Popular Culture
Ron Popeil's success in infomercials, memorable marketing personality, and ubiquity on American television have allowed him and his products to appear in a variety of popular media environments including cameo appearances on television shows such as the X-Files, Futurama King of the Hill, The Simpsons, Sex and the City and The Daily Show. Parodies of Popeil's infomercials were done on the comedy show Saturday Night Live by Dan Aykroyd and Eddie Murphy and the "Veg-O-Matic" may have provided comedian Gallagher inspiration for the "Sledge-O-Matic" routine since the 1980s. Additionally, the professional wrestling tag team The Midnight Express dubbed their finishing move the Veg-O-Matic. In Futurama, he is said to have invented the technology to keep heads alive in jars.

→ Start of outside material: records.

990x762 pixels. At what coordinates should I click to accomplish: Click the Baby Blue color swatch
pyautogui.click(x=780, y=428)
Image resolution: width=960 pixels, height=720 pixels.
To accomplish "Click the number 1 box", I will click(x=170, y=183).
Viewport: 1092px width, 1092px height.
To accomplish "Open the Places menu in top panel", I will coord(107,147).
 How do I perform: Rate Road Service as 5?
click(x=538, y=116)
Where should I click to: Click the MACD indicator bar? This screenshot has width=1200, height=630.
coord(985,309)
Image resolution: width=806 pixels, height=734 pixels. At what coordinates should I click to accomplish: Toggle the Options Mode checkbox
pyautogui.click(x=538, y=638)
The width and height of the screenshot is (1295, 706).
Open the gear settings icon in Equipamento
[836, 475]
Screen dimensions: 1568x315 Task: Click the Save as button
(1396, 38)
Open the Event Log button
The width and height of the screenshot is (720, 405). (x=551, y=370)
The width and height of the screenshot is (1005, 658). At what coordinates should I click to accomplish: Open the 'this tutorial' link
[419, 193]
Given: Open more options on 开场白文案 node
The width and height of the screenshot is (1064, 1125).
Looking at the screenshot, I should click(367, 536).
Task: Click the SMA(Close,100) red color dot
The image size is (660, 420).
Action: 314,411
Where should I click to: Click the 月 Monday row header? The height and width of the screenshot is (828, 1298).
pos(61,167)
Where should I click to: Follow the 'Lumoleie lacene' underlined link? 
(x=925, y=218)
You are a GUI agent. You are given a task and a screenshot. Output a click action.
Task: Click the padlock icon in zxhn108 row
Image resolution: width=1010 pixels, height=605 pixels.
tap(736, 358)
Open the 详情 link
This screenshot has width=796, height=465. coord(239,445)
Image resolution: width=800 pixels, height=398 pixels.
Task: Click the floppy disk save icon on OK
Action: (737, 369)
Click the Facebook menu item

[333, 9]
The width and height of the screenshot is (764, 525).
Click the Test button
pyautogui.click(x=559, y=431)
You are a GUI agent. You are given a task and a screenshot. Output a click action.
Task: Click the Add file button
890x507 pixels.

Popeil was voted by Self Magazine readers as one of the 25 people who have changed the way we eat, drink and think about food.
Popeil has been referenced in the music of Alice Cooper, the Beastie Boys, and "Weird Al" Yankovic, who wrote a parody song entitled "Mr. Popeil" which was a tribute to Ron Popeil's father, Samuel Popeil. Ron Popeil later used this song in some of his infomercials.
In Malcolm Gladwell's book What the Dog Saw: And Other Adventures, Ron Popeil is interviewed and many of his products, most notably the Veg-O-Matic and Showtime Rotisserie, are discussed. The article was first published in The New Yorker in 2000.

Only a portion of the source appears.